Celebrate Valentine’s Day with Poems of Love (and Hate)
Stort Poetry Group is returning after a Winter break on February 15th with Poems of Love (and Hate) – after Valentine’s Day. Bring along your favourite poems of romantic emotion – whether love or its unhappy opposite – to share with other poetry lovers at 7.30, upstairs in the usual place, Bishops Stortford Waterstones. Refreshments may be had.
Sorry it's not the usual First Wednesday, which we should be able to make for the rest of the meetings through till summer. I wanted to put the event as near Valentine's Day as possible (& week before V-Day Bishops Stortford College Festival of Literature has that rarity, a visiting poet, Luke Wright). I also wanted to arrange our own visiting poets for later this year, so I could link the publicity: Jeff Hilson on March 7 and Frances Presley on July 4.
Poems of Love (and Hate) will celebrate the most powerful of emotions, indeed, the emotion most often voiced in poems and songs. Stort Poetry Group invites anyone to bring along your favourite love poem, or indeed maybe what you yourself have written, or who knows, even received on Valentine’s Day if you were very lucky. But love has always been linked with its opposite, most famously in the little poem of Catullus beginning "Odi et amo" – I love and loathe. You ask how come. / Don’t know – just happens I feel and I pain. We hope though for more of the positive!
Jeff Hilson teaches Creative writing at Roehampton University, where he has established a major reputation as a nurturer of poetic talent. He is a witty and haunting poet, whose performances of his own poetry engage, astonish and amuse his audiences. Jeff Hilson has edited one of the most important anthologies of recent years, The Reality Street Book of Sonnets (Reality Street, 2008) – sonnets remade for a whole new world, and his most recent book of poems is In the Assarts (Veer Books, 2010).

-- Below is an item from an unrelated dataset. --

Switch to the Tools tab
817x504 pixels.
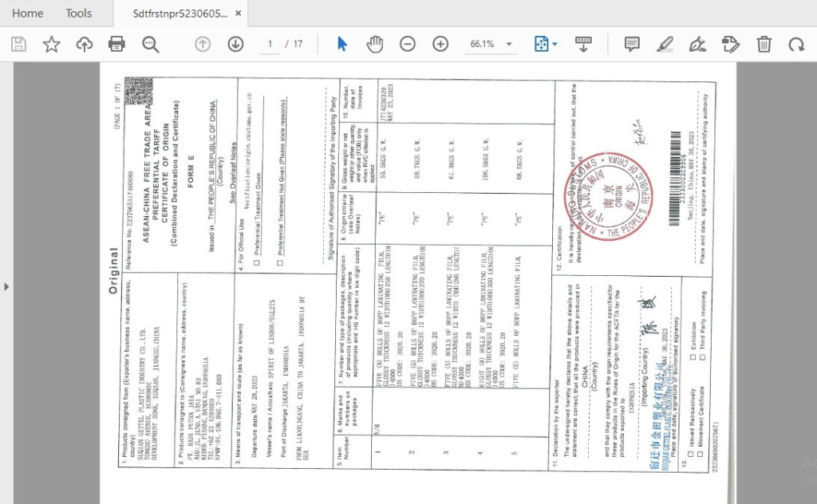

Frances Presley is a freelance poet and writer. Her work often links with the contemporary visual arts, and with specific places and locations, such as the Neolithic stone monuments of Exmoor. She has a clear and forceful voice as a poet, engaging directly with the reader or audience. Her most recent books are Lines of Sight (Shearsman, 2009) and Stone Settings (with Tilla Brading, Odyssey Books & Other Books, 2010). Frances Presley's poetry is accessible online on the Poetry International Web.